[Opening Data provided section]
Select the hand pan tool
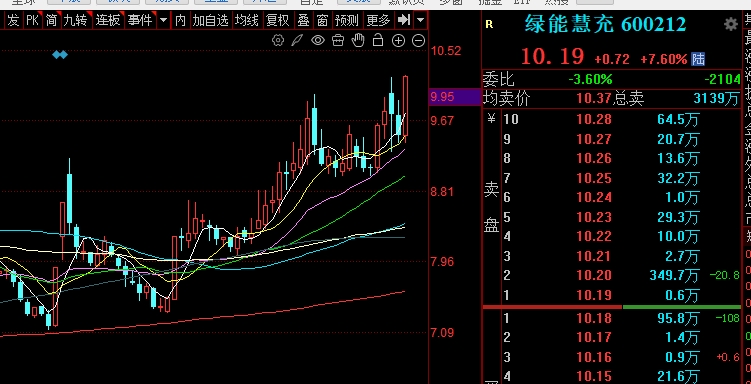 coord(358,40)
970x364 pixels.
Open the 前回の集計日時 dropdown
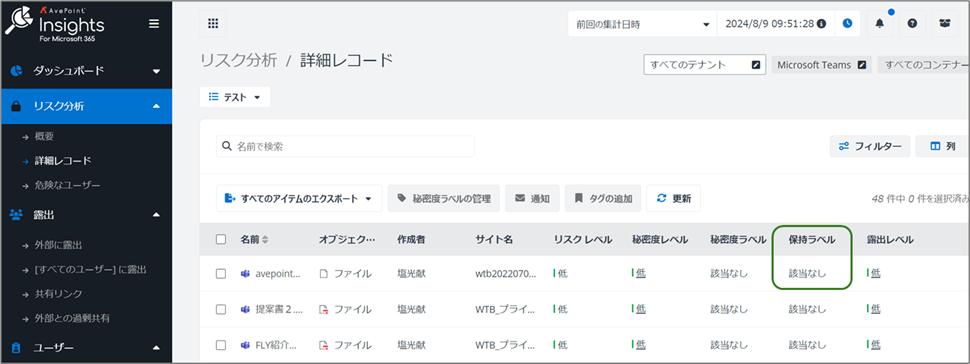642,24
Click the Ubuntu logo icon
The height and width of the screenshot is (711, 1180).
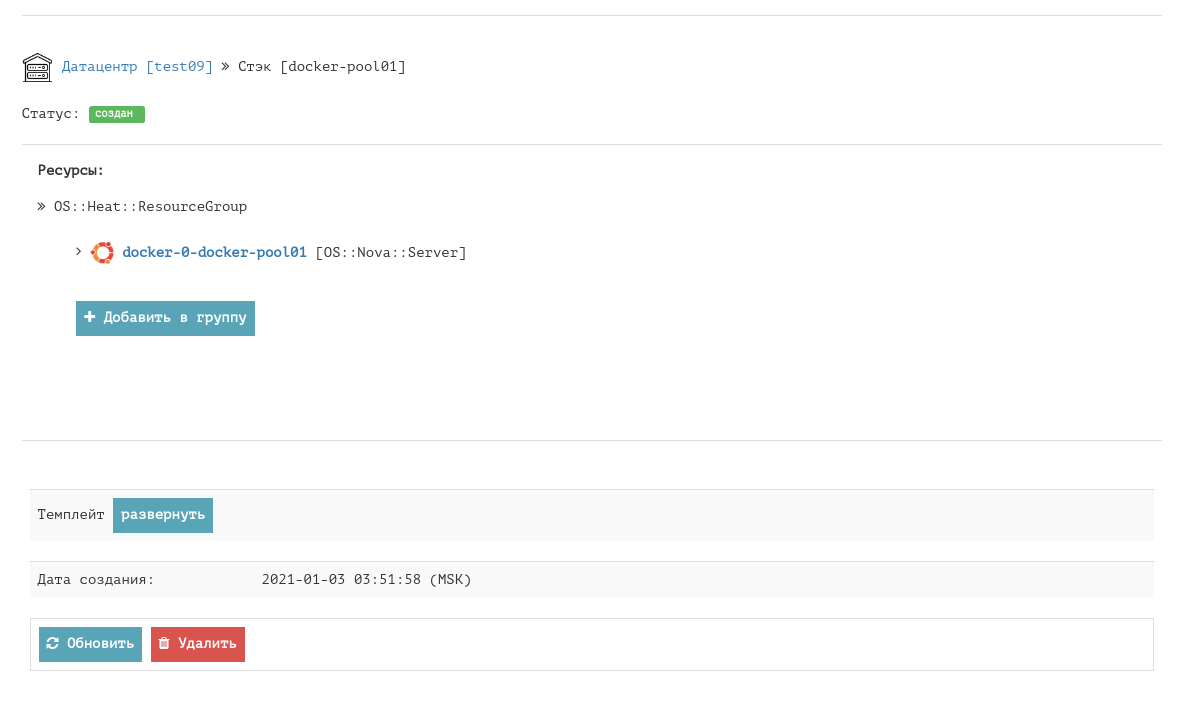pos(102,253)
[Closing Data provided section]
> [Task statement]:
Starting with the line that contains "Open the 前回の集計日時 dropdown" and ending with the last line of the material, every line must be written out exactly; no other lines and no pictures are wanted.

> [Answer]:
Open the 前回の集計日時 dropdown
642,24
Click the Ubuntu logo icon
The height and width of the screenshot is (711, 1180).
pos(102,253)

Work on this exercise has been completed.